Title: new benchmark dataset and fine-grained cross-modal fusion framework for vietnamese multimodal aspect-category sentiment analysis.

Abstract: The emergence of multimodal data on social media platforms presents new opportunities to better understand user sentiments toward a given aspect. However, existing multimodal datasets for Aspect-Category Sentiment Analysis (ACSA) often focus on textual annotations, neglecting fine-grained information in images. Consequently, these datasets fail to fully exploit the richness inherent in multimodal. To address this, we introduce a new Vietnamese multimodal dataset, named ViMACSA, which consists of 4,876 text-image pairs with 14,618 fine-grained annotations for both text and image in the hotel domain. Additionally, we propose a Fine-Grained Cross-Modal Fusion Framework (FCMF) that effectively learns both intra- and inter-modality interactions and then fuses these information to produce a unified multimodal representation.

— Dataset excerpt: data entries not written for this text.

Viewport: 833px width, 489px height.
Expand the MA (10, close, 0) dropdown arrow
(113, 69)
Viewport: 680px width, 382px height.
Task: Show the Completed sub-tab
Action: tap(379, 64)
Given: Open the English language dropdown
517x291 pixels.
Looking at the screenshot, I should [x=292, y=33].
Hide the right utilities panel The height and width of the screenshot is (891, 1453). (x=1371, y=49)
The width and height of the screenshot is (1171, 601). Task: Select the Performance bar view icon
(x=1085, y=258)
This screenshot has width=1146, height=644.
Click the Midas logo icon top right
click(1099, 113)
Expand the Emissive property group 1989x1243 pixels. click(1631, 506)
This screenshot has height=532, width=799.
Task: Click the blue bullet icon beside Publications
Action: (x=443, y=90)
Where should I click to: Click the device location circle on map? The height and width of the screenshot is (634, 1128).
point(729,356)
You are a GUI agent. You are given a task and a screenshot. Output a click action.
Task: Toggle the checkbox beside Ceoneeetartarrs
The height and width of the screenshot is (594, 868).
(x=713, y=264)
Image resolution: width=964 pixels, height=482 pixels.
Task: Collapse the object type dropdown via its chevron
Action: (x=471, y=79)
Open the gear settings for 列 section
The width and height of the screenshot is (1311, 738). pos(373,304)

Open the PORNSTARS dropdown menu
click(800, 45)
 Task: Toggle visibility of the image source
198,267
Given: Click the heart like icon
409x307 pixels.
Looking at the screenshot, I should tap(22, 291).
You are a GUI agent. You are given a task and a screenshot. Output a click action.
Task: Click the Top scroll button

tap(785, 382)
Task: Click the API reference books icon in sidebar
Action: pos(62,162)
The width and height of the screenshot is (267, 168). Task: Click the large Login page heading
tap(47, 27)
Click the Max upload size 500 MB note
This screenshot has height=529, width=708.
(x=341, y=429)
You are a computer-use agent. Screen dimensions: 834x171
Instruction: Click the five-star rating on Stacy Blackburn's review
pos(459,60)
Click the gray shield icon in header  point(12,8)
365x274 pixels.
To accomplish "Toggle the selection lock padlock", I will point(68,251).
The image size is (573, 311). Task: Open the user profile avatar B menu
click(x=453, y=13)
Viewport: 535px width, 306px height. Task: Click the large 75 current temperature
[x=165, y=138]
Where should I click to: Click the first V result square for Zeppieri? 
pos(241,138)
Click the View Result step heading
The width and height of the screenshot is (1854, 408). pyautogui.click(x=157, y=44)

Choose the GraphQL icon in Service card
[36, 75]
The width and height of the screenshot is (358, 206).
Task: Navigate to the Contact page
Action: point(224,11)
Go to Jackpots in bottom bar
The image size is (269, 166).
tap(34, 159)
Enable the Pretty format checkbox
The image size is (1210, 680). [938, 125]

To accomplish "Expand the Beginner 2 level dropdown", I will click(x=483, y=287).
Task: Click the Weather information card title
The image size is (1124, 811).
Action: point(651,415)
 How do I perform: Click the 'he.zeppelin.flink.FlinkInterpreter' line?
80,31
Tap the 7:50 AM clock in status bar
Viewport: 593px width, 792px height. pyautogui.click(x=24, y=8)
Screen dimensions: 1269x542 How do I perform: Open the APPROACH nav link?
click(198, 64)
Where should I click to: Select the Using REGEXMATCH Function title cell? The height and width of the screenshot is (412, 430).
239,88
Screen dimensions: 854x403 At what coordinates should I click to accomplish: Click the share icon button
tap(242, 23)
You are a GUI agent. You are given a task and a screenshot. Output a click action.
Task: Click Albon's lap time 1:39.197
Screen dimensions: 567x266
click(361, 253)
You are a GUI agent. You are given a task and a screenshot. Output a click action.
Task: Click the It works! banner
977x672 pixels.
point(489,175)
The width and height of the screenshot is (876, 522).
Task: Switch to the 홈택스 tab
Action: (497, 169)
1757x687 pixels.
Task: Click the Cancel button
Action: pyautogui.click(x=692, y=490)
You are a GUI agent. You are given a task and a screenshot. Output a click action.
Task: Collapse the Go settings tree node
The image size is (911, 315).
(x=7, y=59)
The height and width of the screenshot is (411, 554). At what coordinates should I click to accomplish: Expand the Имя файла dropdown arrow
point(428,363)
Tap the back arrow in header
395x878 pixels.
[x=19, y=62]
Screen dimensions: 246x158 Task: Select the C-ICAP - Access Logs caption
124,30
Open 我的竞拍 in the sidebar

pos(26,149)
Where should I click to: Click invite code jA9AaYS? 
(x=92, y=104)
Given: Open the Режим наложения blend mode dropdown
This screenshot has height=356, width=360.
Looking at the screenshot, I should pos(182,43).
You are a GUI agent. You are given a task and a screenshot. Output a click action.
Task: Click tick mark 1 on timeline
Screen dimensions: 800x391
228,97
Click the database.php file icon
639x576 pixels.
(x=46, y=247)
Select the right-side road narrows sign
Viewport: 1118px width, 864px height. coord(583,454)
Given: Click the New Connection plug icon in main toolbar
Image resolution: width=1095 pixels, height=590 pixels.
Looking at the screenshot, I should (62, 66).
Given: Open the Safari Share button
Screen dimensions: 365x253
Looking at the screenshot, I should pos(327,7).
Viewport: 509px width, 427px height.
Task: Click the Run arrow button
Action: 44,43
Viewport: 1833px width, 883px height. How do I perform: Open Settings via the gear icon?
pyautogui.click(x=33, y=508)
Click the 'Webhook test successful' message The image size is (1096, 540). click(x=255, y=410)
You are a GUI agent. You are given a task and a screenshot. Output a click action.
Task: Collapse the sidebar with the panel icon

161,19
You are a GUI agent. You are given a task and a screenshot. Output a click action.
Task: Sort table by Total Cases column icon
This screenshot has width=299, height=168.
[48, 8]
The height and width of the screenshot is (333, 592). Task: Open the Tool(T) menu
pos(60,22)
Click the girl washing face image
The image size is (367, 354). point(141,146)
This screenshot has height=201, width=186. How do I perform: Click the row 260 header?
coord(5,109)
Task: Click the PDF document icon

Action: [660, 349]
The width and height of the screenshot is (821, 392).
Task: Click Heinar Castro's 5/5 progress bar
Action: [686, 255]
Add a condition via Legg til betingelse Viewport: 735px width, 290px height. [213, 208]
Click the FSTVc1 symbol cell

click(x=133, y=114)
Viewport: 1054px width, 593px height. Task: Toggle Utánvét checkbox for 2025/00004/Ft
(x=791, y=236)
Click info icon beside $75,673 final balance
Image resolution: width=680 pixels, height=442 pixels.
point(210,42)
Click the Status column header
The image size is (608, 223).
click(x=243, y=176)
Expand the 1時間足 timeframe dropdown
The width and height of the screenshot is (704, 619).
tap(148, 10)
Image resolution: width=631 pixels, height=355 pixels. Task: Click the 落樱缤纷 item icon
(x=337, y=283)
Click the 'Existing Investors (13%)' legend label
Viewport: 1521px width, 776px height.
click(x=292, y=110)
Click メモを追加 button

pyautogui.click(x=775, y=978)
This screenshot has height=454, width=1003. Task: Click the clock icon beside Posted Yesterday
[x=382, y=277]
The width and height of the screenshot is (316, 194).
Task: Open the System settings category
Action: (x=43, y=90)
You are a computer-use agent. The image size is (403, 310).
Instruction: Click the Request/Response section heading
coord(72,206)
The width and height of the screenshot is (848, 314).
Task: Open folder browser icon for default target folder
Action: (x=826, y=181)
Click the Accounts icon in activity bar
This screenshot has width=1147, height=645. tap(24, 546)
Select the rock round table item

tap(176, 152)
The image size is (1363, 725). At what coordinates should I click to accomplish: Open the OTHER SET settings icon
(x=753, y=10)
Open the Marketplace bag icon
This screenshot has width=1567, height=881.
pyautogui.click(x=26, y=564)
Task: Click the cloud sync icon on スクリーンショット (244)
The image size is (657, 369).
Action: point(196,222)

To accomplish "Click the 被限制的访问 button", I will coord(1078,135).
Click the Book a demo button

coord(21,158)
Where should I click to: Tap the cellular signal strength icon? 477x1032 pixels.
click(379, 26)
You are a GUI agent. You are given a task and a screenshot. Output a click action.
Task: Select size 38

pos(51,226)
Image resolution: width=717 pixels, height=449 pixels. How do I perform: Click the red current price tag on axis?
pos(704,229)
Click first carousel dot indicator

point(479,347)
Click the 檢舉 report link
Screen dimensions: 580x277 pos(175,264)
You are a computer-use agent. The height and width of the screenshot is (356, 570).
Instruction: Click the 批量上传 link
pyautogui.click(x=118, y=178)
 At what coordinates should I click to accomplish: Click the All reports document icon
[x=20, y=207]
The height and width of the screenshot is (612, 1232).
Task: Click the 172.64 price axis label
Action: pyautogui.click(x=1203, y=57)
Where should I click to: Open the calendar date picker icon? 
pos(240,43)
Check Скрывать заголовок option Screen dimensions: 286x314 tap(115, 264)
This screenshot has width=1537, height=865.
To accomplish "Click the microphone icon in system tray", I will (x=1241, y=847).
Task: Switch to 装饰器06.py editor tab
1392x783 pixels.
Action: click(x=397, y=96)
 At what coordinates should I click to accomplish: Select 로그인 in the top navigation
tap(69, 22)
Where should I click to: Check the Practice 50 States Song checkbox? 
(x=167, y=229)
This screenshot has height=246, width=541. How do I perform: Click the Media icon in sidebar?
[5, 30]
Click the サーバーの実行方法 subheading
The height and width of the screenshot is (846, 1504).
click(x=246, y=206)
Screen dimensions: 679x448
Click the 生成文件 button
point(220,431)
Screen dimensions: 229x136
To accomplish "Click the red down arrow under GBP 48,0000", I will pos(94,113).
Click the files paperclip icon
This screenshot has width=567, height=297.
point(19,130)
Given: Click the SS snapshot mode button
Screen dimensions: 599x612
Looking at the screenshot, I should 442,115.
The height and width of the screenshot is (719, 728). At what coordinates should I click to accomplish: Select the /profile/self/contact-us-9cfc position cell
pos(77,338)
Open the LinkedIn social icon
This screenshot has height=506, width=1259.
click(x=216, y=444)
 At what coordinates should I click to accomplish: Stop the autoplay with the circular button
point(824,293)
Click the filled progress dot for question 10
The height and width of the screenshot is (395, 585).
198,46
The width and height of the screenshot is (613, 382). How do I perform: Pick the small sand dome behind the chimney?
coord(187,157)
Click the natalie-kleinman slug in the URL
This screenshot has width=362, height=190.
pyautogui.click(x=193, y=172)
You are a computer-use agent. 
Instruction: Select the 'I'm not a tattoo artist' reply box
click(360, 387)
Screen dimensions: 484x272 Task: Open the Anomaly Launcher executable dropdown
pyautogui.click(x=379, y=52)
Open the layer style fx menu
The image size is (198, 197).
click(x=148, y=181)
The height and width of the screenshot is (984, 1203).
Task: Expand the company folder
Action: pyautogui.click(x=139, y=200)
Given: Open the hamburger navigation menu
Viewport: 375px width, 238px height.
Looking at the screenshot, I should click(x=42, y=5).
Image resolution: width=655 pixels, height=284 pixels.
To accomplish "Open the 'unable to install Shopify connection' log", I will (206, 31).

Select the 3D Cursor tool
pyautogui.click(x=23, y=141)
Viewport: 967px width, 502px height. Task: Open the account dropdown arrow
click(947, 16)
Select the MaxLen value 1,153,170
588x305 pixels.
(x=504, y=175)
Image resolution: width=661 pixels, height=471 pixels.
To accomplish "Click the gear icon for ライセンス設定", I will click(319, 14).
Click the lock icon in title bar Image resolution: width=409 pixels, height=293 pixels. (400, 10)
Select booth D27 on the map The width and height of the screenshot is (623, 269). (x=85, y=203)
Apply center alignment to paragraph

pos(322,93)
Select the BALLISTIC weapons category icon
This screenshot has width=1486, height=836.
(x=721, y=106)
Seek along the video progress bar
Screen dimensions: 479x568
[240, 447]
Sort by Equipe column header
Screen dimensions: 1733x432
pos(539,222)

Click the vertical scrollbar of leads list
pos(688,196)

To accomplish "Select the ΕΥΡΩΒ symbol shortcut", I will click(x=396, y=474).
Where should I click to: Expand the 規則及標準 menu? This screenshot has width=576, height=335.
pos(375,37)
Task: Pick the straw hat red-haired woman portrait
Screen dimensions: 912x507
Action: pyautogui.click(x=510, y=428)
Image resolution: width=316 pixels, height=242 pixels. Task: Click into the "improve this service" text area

Experimental results show that our framework outperforms SOTA models on the ViMACSA dataset, achieving the highest F1 score of 79.73%. We also explore characteristics and challenges in Vietnamese multimodal sentiment analysis, including misspellings, abbreviations, and the complexities of the Vietnamese language. This work contributes both a benchmark dataset and a new framework that leverages fine-grained multimodal information to improve multimodal aspect-category sentiment analysis. Our dataset is available for research purposes: this https URL .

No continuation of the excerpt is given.